(Actions to take)
a) Please copy the Confederate flag essay word for word from "During this time" to "way of life.".
b) Write the next part of the essay about the Confederate flag in South Carolina, picking up after its last sentence.

Let me start by saying I’m not pretending to answer age-old questions about race relations with paintings of the Confederate flag. But you may have guessed as much. I’m simply recounting my experience of growing up in South Carolina. As with the strong graphic lines of the Confederate Flag, there were distinct lines in life. Geographic and cultural, acceptable and punishable.
The Confederate Flag has been a point of contention in South Carolina for generations. The flag has traditionally been a prominent icon, seen on license plates, shirts, tattoos, bumper stickers and keychains among other items. The “Southern Cross” was even displayed atop the state’s capitol building from 1962 until 2000. Arguments were made to remove the flag and to uphold its public display in Columbia. I knew folks entrenched on either side of this discussion, so I was privy to both points of view.
During this time the phrase, “Heritage, not hate,” became popular. It became the “politically correct” slogan accompanying the Confederate Flag. Paraphrased: the Confederate Flag doesn’t have any hateful associations — its public display is only a tribute to history, heritage and a way of life.
Heritage, not hate. To whose heritage are we referring?

(Extracted material)
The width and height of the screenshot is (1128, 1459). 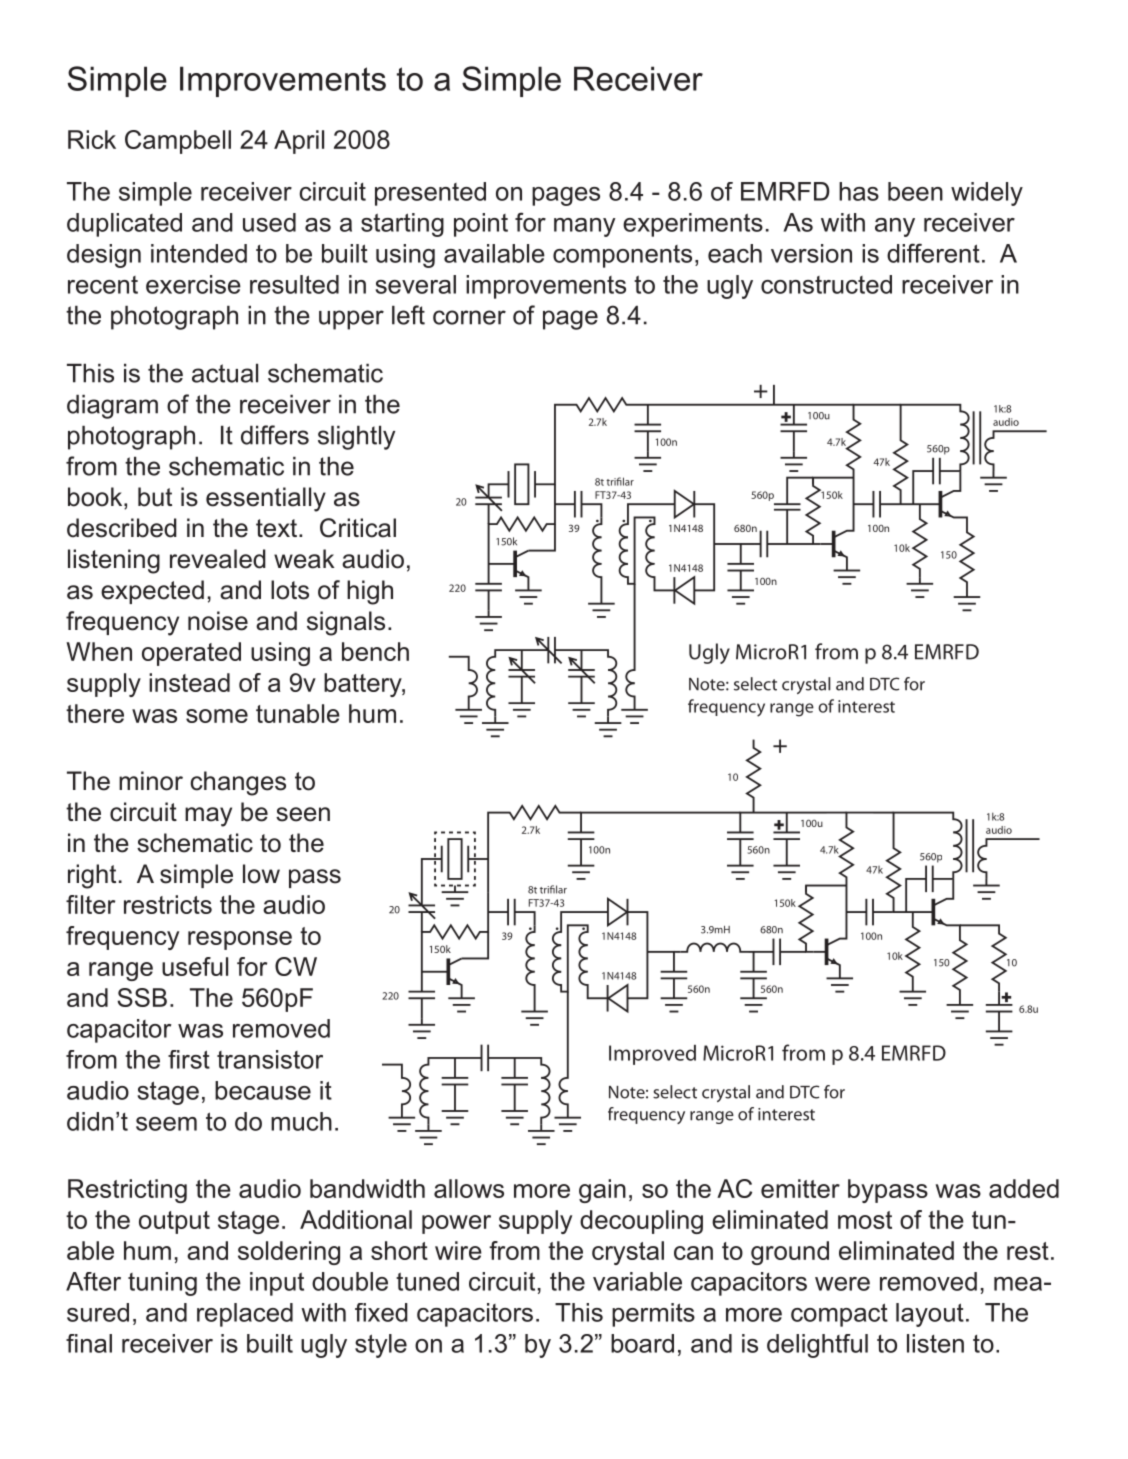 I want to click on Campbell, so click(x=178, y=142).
* * *
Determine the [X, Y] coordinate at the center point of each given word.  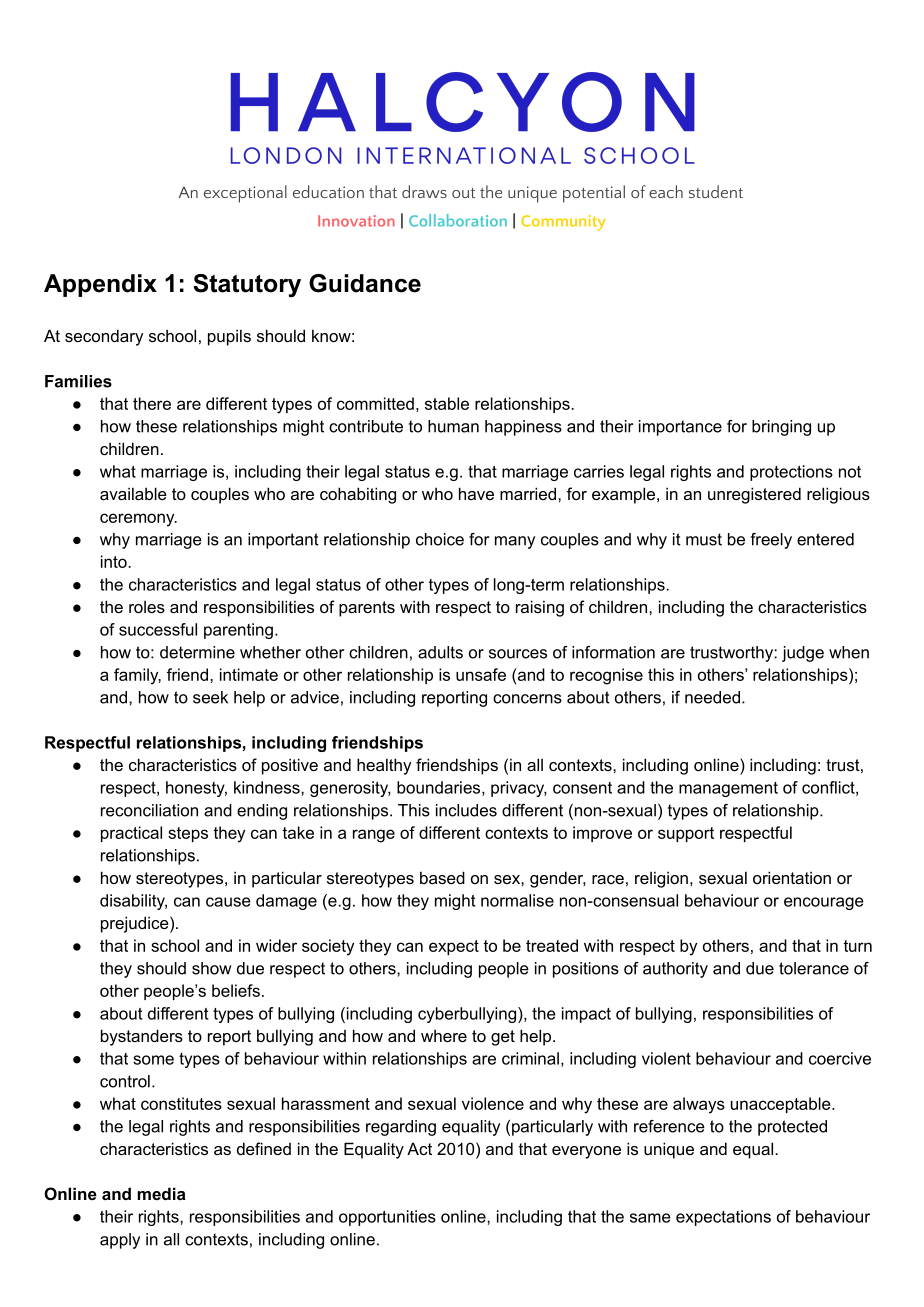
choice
...
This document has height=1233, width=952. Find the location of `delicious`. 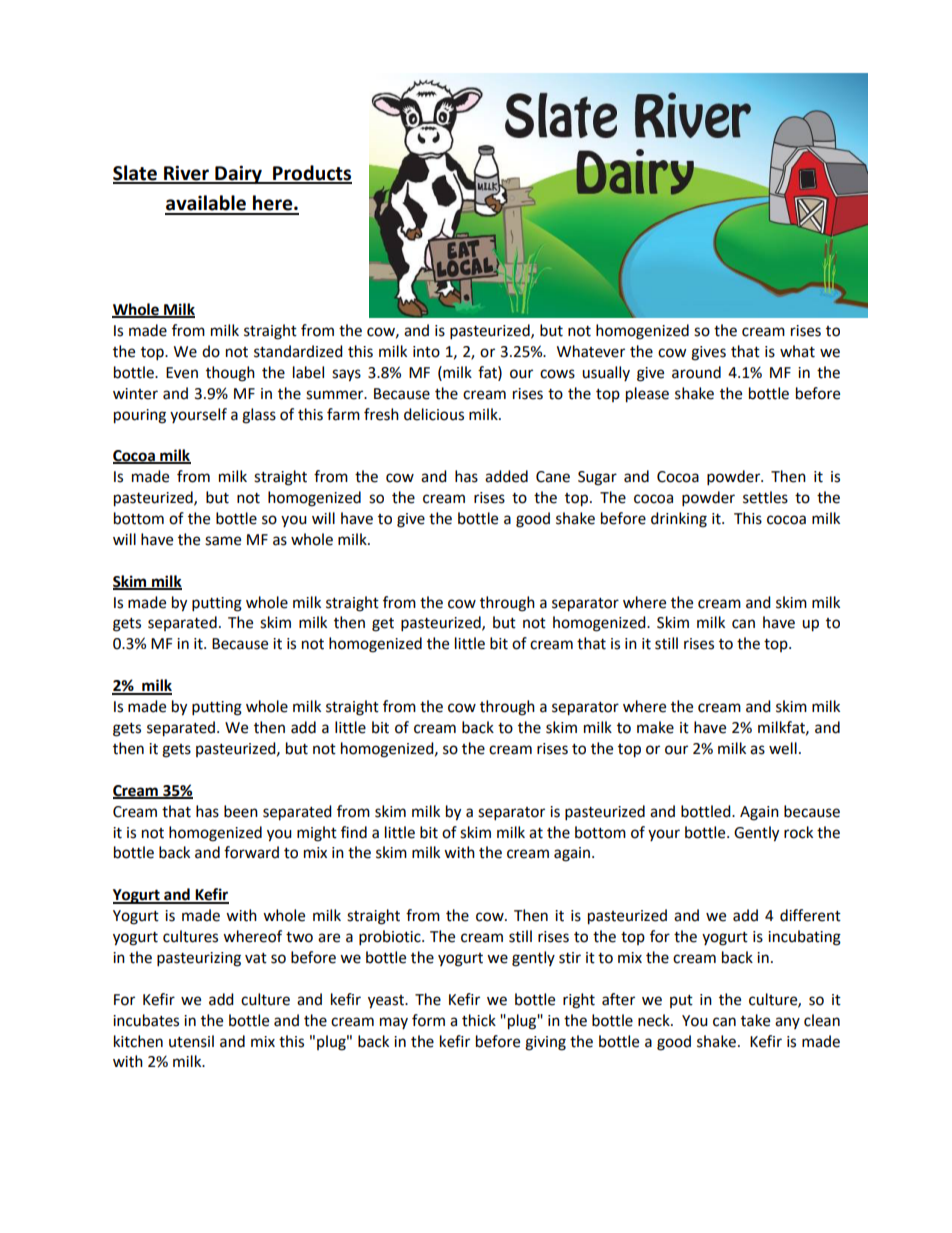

(Final results)
a)
During this time the phrase, “Heritage, not hate,” became popular. It became the “politically correct” slogan accompanying the Confederate Flag. Paraphrased: the Confederate Flag doesn’t have any hateful associations — its public display is only a tribute to history, heritage and a way of life.

b)
What if this powerful symbol were only about the sacrifices and tribulations of people fighting to maintain their way of life? Or what if the flag only encompassed simple family traditions being passed from generation to generation, with none of the mistakes made along the way? What if the flag were reclaimed and used as a defiant symbol of perseverance and cultural vibrancy? Or what if in the flag, we were only witness to its worst associations throughout history?
More questions, I admit.
Included in 2011 Halpert Biennial at Appalachian State University in Boone, NC — Juror, Steven Matijcio, current Director and Chief Curator of the Blaffer Art Museum at the University of Houston.
Composite view as exhibited (76" x 88" polyptych)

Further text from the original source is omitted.